L'histoire :
Un gars sort de chez lui et se rend dans un bar. Ailleurs dans la même ville, une femme rejoint le même bar. Assis à deux tables séparées, l'homme nourrit des pensées secrètes. Il s'imagine déjà la fille en train de succomber à son charme. Il va donc lui parler, lui demande s'il peut s'installer avec elle, mais celle-ci lui rétorque qu'elle attend une amie. Ni une ni deux, le gars rêve déjà d'un plan à trois. Sauf que deux minutes plus tard, le dragueur invétéré est éconduit par la jeune femme lorsque arrive, semble-t-il, son petit ami. Pas grave, une chope de bière le consolera. A l'autre table, ils sont désormais trois : le couple et l'amie qui les a finalement rejoints... Avant que le dragueur et l'amie du couple ne finissent par se retrouver et sympathiser devant... les toilettes, au détour du son d'une chasse d'eau...
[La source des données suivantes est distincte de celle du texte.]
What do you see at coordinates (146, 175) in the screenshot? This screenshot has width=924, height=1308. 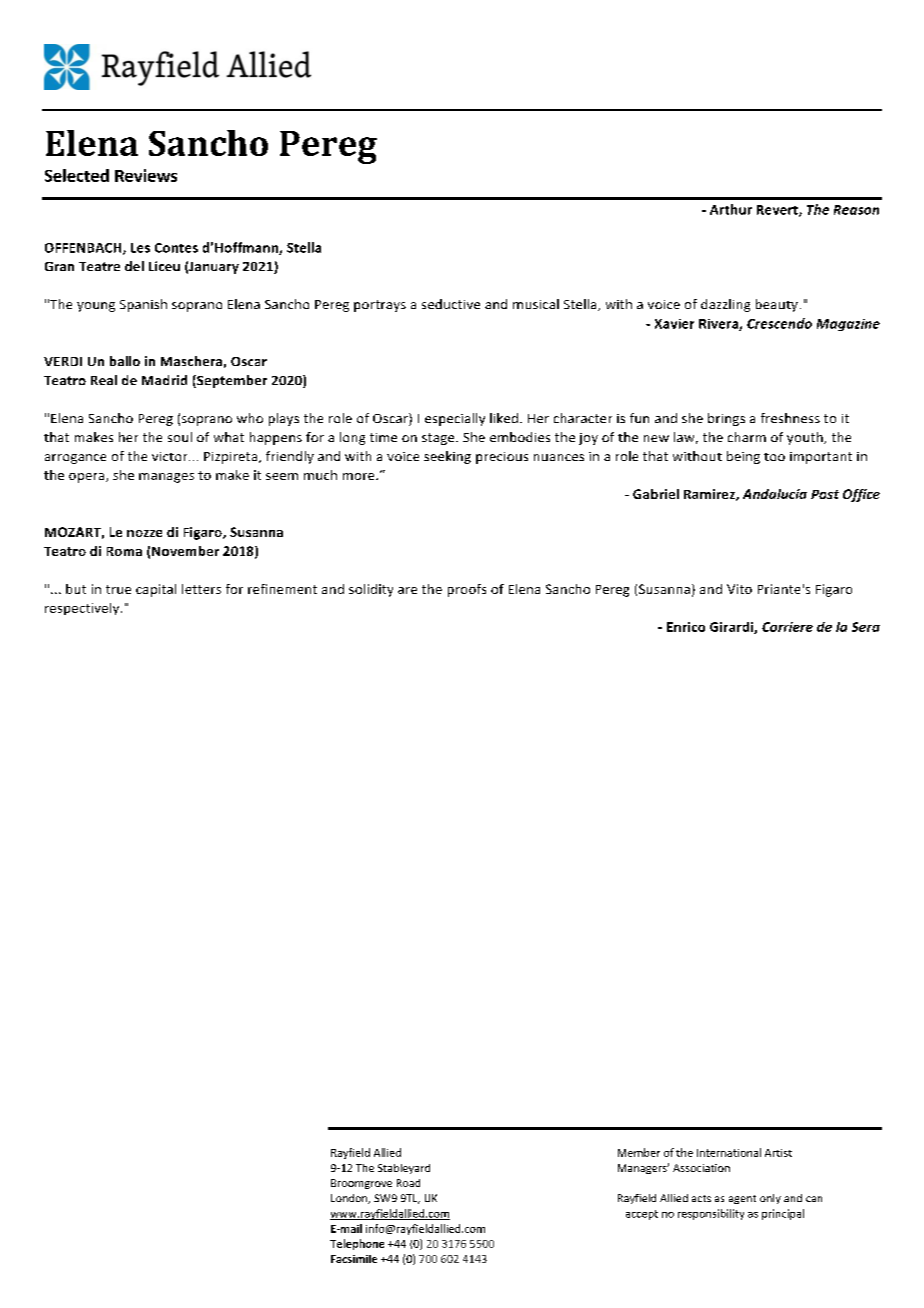 I see `Reviews` at bounding box center [146, 175].
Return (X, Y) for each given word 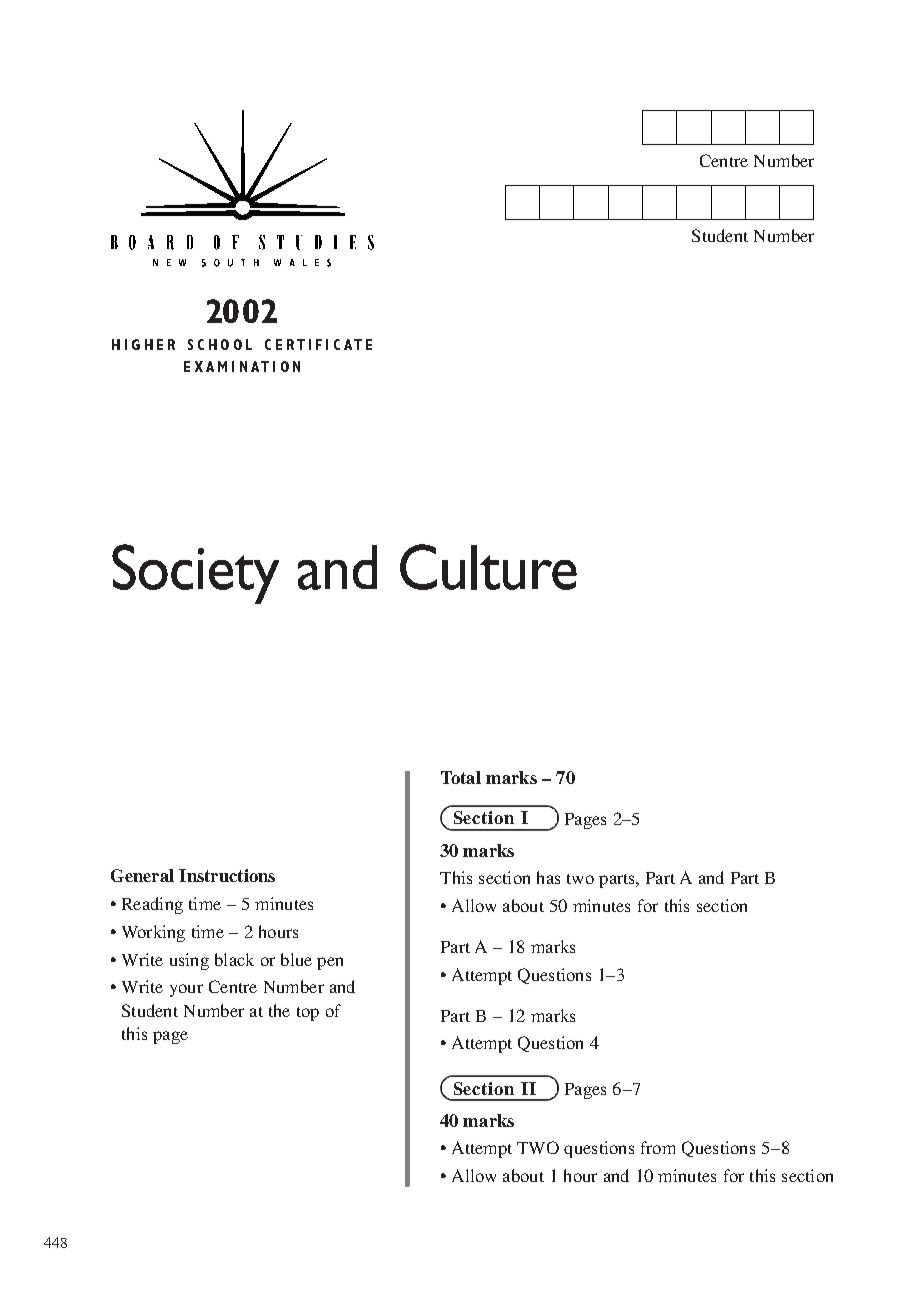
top (308, 1014)
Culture (488, 567)
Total (461, 777)
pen (330, 963)
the (279, 1010)
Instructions (227, 875)
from (658, 1147)
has (548, 877)
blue (296, 959)
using (189, 961)
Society (195, 574)
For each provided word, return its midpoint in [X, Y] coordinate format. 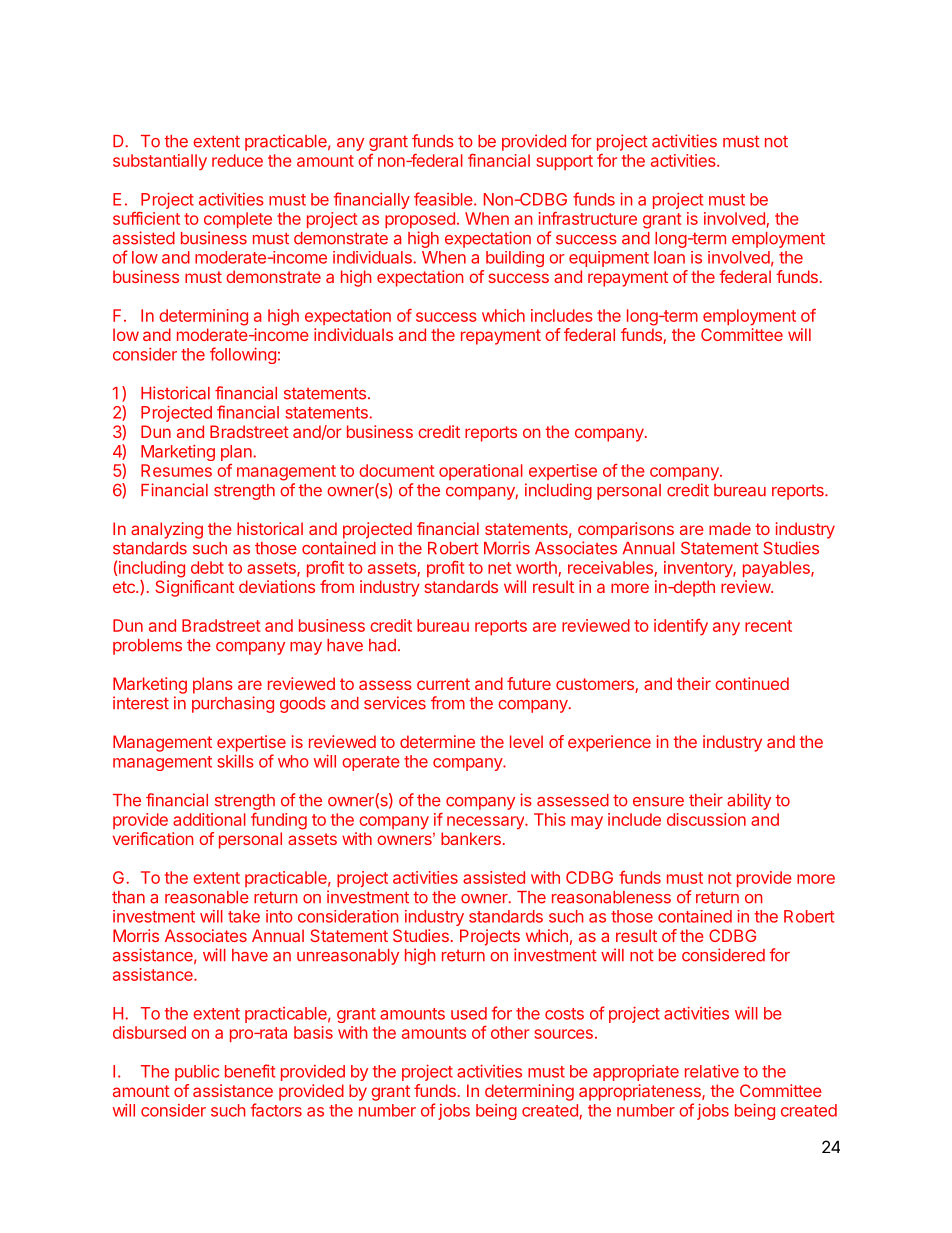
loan [669, 257]
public [197, 1073]
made [730, 528]
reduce [237, 160]
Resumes [176, 470]
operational [481, 472]
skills [235, 761]
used [469, 1013]
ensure [658, 802]
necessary [487, 822]
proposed [421, 220]
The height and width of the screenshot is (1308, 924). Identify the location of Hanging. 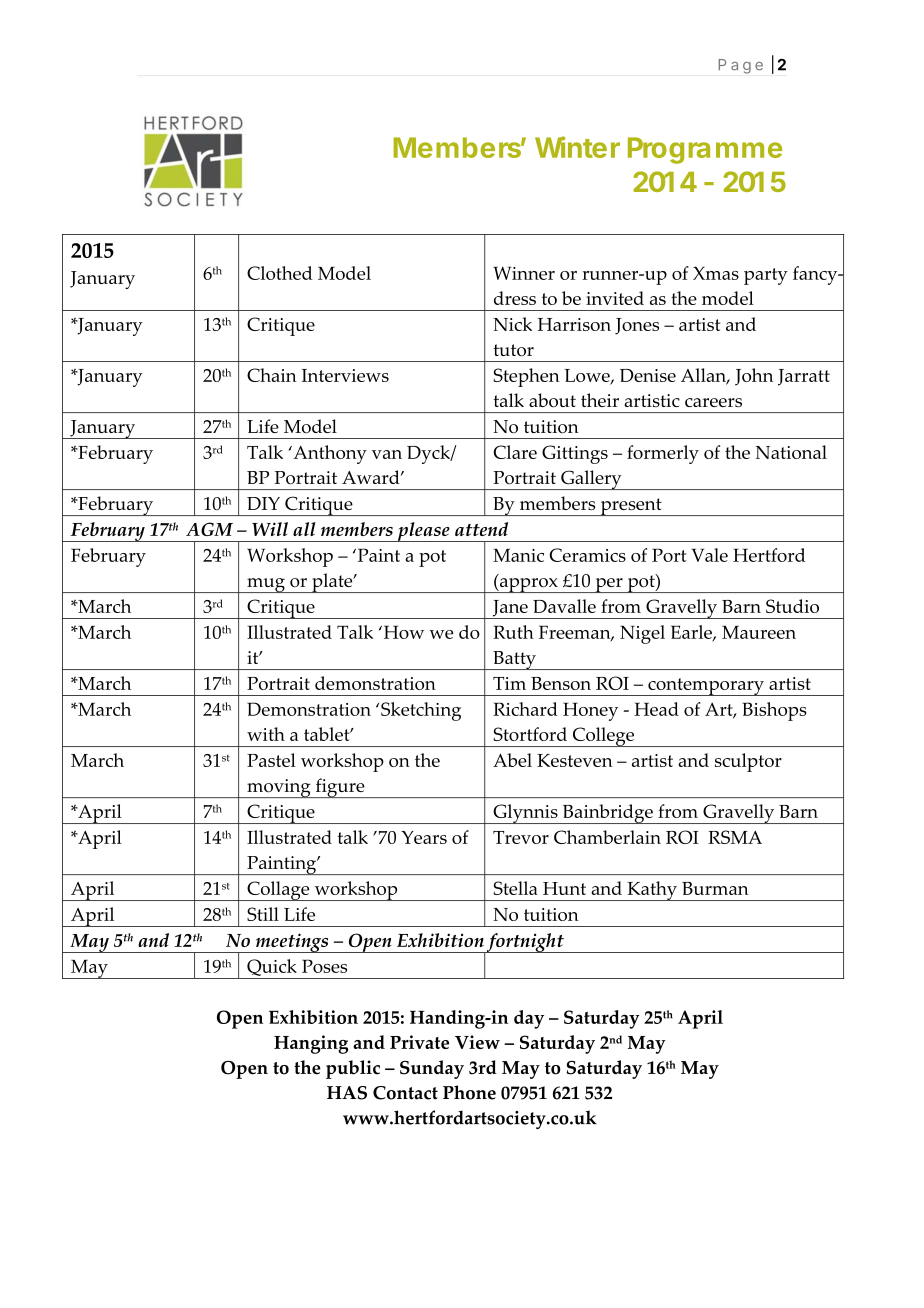
(311, 1044).
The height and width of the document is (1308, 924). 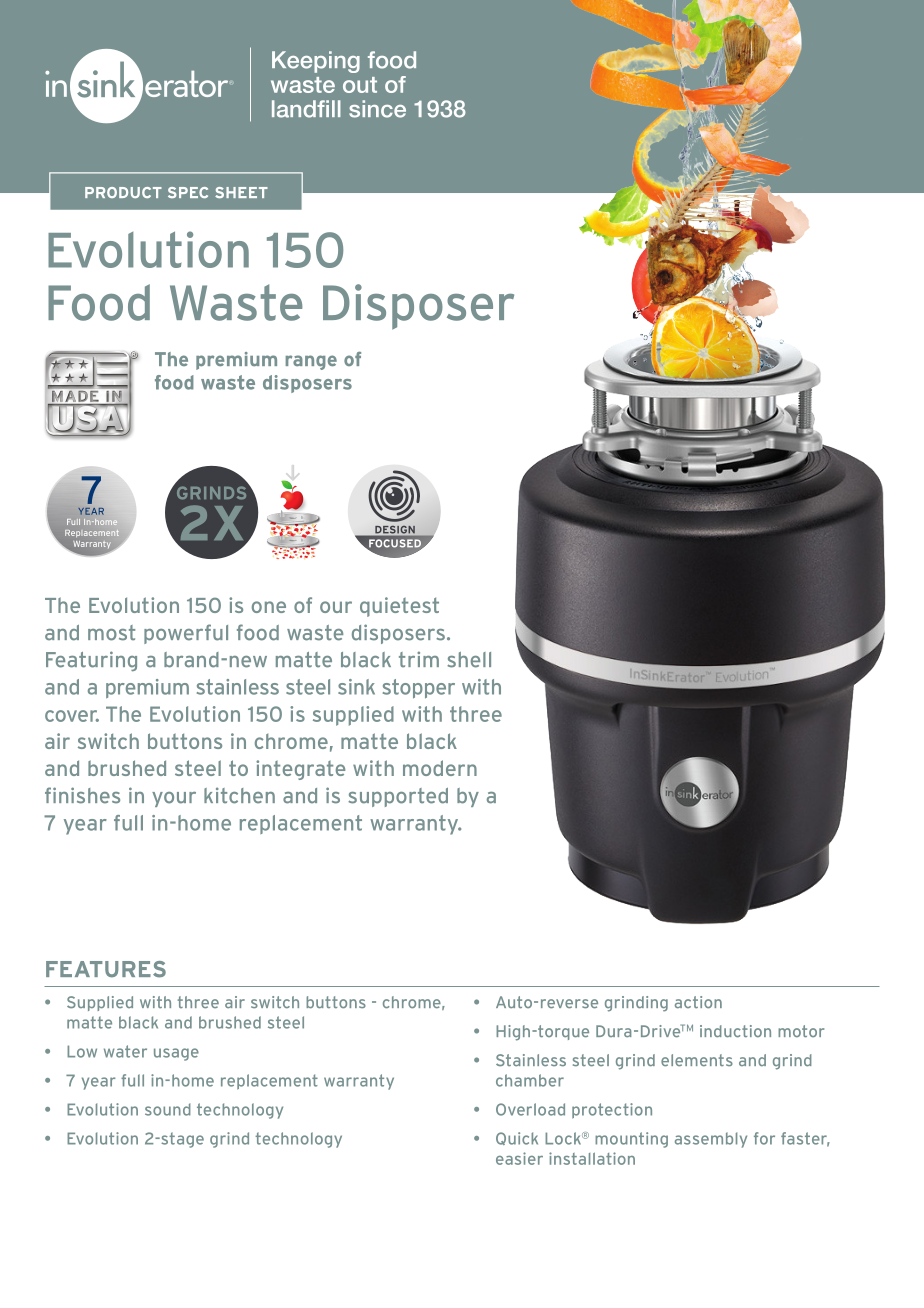 What do you see at coordinates (519, 1158) in the document?
I see `easier` at bounding box center [519, 1158].
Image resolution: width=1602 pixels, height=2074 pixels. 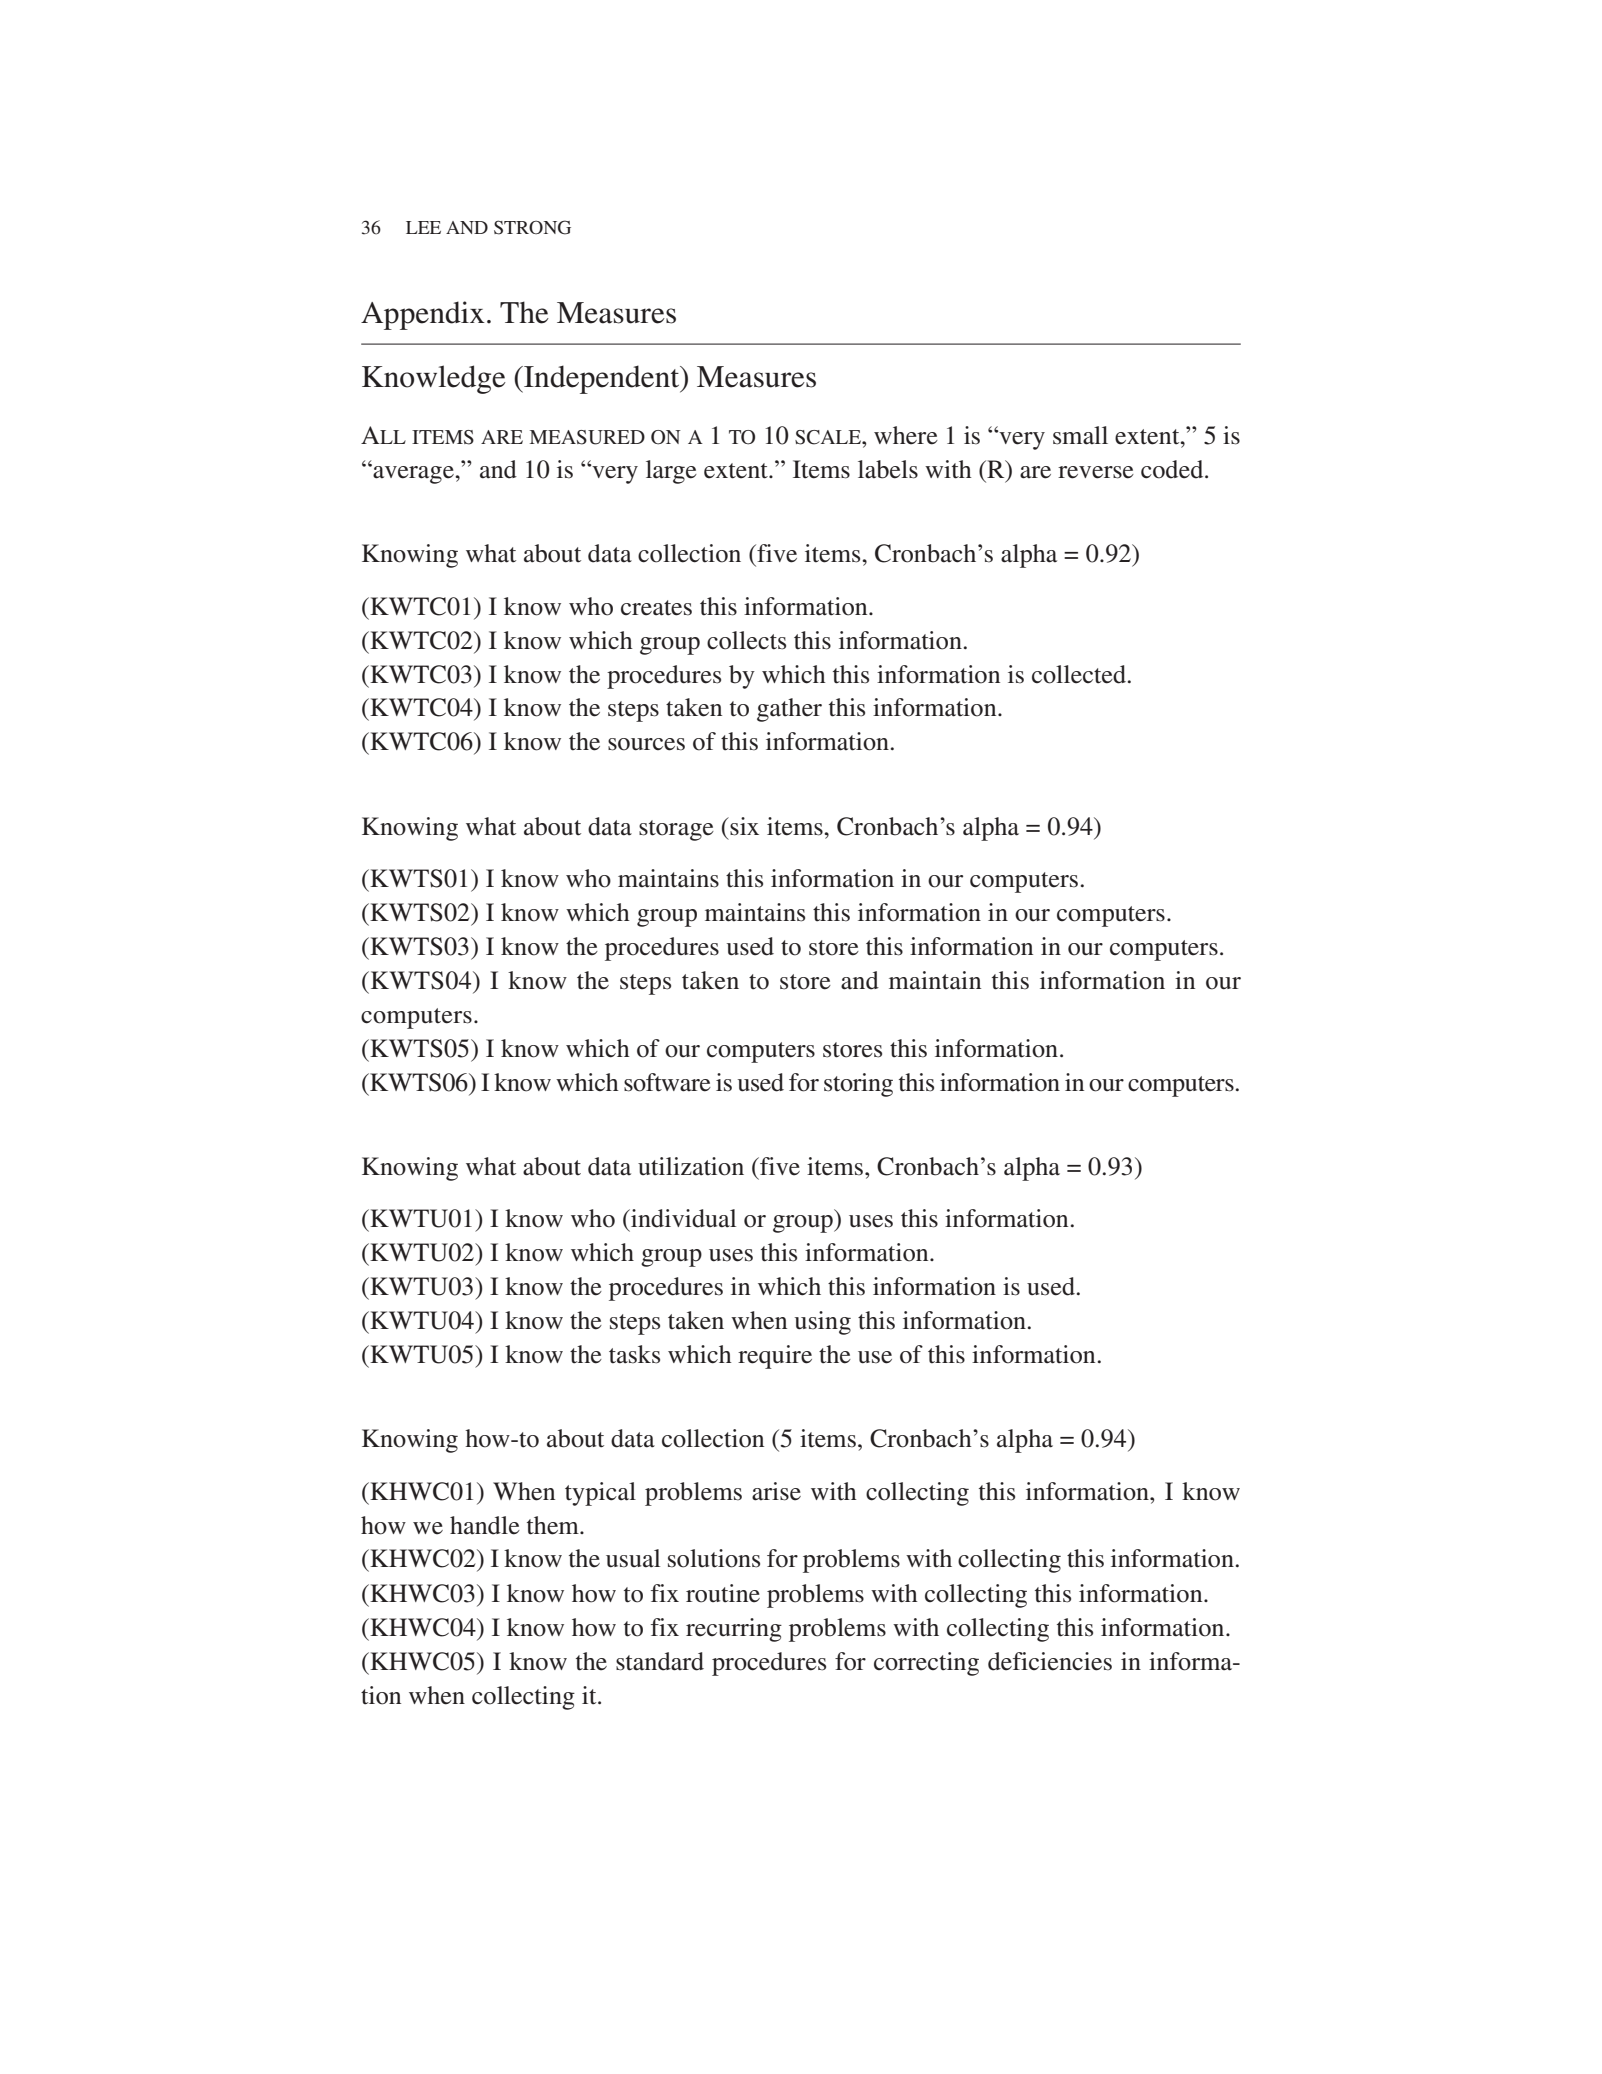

Ce qu'on en pense sur la planète BD :
Une certitude : la couverture tout de rose vêtue ne passera guère inaperçue sur les étals. Outre la couleur flashy version Stade Français, le grand format risque aussi d'attirer l’œil. Quant au titre, insolite, drôle, inattendu, mystérieux, il est à l'image de ces histoires de drague loupée ou réussie, vite transformées en coucheries débridées, du moins en pensées, et bitures entre potes. Lentement aplati par la consternation, au-delà d'histoires drôles et légères dans le fond, brille surtout par son expérimentation formelle et ses astuces graphiques. Ibn Al Rabin déroule en 24 pages une série d'histoires muettes qui ont pour décors des bars, peuplés de personnages obsédés par le sexe, où les dialogues sont représentés via des phylactères démultipliés à l'envi et colorés par petites touches, dépositaires des désirs, pensées, engueulades ou malaises des acteurs qui se suivent, se chassent, se croisent ou s'évitent. Le déversement et le tourbillon de pensées confuses devenant même hilarant parfois (p.6). Peu détaillés, les visages restent pourtant très expressifs et en disent long sur la situation. Du coup, les pictogrammes utilisés (une chope de bière, des toilettes...) ouvrent à toutes les interprétations possibles, laissant ainsi le champ libre à différents niveaux de lecture. Ensuite, c'est au lecteur (attentif et concentré) de créer son histoire et de s'y projeter, même, s'il faut bien l'avouer, certaines cases demeurent assez obscures. Boire ou coucher ? Il faut choisir. L'histoire se terminera en eau de boudin, par un rejet gastrique peu séduisant ou par de furieuses parties sexuelles, à deux ou à plusieurs. Avec un peu de chance, vous pourrez tomber sur une nympho. Ou, au contraire, une sainte-n'y-touche. Mais, une chose est sûre, les insultes risquent de fuser... Bref, si les saynètes restent légères à la lumière de la brillante mise en scène, drôle, intelligente et inventive, Lentement aplati par la consternation vaut néanmoins largement le détour, surtout si vous êtes amateur d'expérimentation et d'exercices oubapiens. Sans surprise, Ibn Al Rabin offre une fois encore une BD originale et stimulante.